WHAT YOU NEED TO DO:
Within the listing that follows, state how many lines include the word "will"; write only that number.

SUPPLIED MATERIAL:
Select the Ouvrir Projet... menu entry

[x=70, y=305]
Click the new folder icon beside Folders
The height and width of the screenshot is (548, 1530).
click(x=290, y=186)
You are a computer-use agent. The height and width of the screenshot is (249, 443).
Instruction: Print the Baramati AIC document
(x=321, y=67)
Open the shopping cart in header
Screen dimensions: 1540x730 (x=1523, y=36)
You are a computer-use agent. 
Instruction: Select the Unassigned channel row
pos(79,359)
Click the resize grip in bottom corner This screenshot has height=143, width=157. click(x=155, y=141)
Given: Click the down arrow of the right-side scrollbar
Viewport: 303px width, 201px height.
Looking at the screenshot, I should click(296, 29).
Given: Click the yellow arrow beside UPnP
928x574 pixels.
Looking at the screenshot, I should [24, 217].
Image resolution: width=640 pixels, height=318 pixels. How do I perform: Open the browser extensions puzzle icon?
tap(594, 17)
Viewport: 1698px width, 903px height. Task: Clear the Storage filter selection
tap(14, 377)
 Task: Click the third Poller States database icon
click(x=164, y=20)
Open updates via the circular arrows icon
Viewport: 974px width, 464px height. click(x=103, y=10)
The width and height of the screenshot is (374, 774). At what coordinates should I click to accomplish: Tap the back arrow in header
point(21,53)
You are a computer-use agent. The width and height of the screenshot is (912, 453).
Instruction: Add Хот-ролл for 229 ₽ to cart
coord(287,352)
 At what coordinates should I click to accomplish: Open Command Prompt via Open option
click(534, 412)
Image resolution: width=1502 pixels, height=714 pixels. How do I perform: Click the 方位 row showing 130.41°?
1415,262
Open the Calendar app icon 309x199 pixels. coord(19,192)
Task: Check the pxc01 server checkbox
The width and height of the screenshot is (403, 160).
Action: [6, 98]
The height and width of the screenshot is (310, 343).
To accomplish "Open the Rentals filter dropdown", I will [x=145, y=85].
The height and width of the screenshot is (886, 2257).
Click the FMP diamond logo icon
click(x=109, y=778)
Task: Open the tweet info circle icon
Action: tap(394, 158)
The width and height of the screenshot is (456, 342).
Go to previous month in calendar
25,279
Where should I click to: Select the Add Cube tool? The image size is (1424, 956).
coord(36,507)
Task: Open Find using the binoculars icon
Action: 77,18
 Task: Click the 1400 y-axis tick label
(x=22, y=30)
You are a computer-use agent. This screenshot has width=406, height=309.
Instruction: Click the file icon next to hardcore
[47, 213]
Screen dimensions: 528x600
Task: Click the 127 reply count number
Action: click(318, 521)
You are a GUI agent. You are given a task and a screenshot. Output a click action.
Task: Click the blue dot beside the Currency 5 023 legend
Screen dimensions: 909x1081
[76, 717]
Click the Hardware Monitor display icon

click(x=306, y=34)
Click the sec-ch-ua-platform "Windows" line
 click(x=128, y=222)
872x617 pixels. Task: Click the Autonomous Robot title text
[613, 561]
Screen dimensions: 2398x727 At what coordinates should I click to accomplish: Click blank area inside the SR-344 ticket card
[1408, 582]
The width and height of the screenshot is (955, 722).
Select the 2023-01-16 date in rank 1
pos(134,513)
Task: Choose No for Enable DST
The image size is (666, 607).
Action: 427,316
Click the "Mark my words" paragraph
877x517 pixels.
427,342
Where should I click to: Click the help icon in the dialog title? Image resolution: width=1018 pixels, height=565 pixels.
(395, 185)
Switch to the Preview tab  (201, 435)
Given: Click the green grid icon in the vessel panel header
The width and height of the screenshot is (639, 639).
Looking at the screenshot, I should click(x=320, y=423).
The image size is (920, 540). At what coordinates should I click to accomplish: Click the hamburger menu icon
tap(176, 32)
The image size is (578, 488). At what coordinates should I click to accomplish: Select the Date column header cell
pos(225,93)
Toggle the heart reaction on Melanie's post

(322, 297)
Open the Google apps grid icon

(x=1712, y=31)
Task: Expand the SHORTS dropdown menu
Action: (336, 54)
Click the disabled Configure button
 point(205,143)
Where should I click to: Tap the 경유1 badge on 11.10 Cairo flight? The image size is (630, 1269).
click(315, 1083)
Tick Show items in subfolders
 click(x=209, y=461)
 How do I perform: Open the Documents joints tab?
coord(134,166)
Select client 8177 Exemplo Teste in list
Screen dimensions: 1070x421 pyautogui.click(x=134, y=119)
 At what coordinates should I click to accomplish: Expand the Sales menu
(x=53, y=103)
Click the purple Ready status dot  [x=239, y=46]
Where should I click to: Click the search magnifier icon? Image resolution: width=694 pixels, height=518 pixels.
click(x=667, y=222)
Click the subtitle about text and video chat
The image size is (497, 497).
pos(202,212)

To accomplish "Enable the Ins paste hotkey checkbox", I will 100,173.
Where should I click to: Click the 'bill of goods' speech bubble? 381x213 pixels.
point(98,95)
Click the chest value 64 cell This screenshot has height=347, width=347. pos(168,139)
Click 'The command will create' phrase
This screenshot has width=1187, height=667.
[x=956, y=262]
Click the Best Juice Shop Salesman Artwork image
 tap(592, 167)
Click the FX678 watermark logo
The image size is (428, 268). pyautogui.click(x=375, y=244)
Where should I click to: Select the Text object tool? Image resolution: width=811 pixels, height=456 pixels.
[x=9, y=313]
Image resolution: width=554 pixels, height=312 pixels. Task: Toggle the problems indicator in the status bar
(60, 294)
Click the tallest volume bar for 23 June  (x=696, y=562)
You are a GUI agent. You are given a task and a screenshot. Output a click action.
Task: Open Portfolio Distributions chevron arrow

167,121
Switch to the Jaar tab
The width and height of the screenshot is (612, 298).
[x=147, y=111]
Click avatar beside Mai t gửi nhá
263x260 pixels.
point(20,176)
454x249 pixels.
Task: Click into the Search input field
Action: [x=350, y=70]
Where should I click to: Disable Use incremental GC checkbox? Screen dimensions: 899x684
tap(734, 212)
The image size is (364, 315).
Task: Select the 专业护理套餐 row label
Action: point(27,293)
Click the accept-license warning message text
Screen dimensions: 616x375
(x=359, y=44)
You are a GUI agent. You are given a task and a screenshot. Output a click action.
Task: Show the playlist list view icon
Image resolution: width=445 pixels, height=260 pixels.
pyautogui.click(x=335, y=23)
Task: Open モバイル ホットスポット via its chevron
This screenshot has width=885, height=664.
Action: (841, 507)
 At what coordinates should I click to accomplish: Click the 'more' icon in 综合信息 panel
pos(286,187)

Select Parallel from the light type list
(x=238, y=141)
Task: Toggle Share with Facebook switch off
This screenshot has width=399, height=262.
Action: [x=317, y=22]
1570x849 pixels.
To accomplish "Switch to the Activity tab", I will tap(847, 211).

TASK ANSWER:
4